Segment Start: DATA SHOWN
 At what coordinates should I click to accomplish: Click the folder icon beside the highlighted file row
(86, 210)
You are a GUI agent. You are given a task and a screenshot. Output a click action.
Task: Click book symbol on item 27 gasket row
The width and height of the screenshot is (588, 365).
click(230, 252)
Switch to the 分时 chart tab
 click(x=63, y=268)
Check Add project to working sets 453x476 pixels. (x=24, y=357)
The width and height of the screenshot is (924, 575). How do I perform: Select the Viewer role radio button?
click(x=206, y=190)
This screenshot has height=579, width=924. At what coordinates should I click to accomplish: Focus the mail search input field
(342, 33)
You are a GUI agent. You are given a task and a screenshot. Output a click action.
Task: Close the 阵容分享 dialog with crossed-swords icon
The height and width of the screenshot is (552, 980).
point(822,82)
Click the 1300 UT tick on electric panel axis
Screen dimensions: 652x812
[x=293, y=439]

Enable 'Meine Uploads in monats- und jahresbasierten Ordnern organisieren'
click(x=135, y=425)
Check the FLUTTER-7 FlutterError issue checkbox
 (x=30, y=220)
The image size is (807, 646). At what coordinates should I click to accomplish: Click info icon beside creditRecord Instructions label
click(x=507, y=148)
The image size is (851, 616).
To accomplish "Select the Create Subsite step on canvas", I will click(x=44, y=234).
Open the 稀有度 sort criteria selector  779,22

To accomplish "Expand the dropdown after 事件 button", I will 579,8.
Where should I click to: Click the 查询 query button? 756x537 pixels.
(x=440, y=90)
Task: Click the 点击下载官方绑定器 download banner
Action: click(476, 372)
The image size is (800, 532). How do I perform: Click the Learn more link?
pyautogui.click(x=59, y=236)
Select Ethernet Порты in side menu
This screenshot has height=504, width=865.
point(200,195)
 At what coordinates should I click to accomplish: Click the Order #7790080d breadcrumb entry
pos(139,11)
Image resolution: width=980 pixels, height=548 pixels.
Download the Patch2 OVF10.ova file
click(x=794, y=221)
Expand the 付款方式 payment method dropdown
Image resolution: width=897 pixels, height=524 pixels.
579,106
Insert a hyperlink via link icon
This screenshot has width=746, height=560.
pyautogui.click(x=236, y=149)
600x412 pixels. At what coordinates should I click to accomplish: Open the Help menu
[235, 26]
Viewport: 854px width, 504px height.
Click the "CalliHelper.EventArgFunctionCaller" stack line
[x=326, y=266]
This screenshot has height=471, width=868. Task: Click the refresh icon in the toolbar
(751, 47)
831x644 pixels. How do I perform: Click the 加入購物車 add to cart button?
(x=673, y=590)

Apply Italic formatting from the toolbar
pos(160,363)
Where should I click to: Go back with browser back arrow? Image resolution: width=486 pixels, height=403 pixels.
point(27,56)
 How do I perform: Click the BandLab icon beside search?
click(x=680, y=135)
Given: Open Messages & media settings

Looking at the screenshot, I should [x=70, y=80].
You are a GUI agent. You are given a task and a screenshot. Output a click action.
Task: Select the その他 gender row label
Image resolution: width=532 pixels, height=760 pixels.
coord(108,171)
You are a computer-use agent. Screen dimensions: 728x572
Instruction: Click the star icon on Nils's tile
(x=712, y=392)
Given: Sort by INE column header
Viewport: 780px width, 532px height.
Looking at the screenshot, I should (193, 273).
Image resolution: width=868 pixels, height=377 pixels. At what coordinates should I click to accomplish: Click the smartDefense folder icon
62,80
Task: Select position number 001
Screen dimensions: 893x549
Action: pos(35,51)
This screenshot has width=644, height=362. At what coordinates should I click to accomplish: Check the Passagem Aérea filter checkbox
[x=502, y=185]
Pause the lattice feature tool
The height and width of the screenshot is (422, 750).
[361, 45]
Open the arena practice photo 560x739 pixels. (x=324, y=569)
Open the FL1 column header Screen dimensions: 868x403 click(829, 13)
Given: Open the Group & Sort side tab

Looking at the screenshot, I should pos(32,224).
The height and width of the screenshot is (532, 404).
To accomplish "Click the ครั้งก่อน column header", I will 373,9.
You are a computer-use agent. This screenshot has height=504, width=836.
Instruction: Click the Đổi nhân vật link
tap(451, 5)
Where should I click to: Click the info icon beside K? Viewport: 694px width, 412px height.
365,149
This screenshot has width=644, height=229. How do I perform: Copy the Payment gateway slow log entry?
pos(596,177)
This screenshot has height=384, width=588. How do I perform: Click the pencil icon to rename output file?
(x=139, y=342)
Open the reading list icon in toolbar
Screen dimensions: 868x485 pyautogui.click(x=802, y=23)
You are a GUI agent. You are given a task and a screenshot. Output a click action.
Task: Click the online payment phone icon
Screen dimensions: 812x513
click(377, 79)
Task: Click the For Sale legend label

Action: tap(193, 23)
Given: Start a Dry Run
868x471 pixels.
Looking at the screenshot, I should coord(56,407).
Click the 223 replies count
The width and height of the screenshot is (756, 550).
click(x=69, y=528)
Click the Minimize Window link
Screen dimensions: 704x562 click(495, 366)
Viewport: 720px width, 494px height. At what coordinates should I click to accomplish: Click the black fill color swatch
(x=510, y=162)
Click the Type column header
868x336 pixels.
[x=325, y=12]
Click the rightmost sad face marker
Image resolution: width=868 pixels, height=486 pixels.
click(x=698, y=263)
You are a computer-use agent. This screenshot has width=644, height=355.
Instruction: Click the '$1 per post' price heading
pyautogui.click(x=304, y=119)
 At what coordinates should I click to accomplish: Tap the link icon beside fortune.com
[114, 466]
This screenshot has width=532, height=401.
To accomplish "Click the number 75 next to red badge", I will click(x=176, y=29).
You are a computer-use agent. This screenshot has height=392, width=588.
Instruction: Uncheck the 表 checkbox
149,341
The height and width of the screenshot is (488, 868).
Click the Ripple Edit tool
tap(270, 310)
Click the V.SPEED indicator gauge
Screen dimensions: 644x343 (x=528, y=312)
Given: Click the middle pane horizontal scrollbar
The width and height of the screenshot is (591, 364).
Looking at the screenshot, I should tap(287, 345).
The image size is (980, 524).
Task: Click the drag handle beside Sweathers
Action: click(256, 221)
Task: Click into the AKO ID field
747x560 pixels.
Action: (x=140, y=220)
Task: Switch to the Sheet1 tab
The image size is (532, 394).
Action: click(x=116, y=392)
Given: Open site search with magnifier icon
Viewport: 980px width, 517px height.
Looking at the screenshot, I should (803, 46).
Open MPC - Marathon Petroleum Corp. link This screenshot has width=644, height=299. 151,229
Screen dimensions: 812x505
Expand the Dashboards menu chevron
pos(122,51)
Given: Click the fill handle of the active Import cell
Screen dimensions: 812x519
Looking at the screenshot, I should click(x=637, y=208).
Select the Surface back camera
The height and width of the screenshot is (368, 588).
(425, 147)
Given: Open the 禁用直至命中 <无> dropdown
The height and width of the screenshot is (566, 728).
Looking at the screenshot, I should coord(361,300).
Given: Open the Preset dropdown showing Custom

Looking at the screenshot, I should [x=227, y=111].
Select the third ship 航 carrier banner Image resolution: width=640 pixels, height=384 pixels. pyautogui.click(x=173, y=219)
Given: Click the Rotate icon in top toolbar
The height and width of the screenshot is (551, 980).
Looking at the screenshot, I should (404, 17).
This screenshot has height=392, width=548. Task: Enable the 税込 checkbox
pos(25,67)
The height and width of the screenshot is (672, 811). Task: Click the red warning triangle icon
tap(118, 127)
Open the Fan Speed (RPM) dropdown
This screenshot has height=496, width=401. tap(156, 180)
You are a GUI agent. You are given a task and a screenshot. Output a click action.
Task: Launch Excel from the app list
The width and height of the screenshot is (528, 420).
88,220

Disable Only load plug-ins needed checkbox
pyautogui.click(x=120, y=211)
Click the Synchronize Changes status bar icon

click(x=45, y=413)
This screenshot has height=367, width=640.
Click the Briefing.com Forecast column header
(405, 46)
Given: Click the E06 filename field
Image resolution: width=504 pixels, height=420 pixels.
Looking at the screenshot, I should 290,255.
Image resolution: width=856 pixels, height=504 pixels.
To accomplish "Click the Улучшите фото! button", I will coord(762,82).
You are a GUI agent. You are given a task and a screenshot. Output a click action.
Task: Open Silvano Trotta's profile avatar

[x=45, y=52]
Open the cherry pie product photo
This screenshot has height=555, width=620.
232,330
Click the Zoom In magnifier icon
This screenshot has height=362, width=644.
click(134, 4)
Segment End: DATA SHOWN
### WORK TASK:
Please show all lines from the entries that contain the word "computer".

### TASK ANSWER:
You are a computer-use agent. Screen dimensions: 728x572
You are a computer-use agent. This screenshot has height=504, width=836.
You are a computer-use agent. This screenshot has width=644, height=355.
You are a computer-use agent. This screenshot has height=392, width=588.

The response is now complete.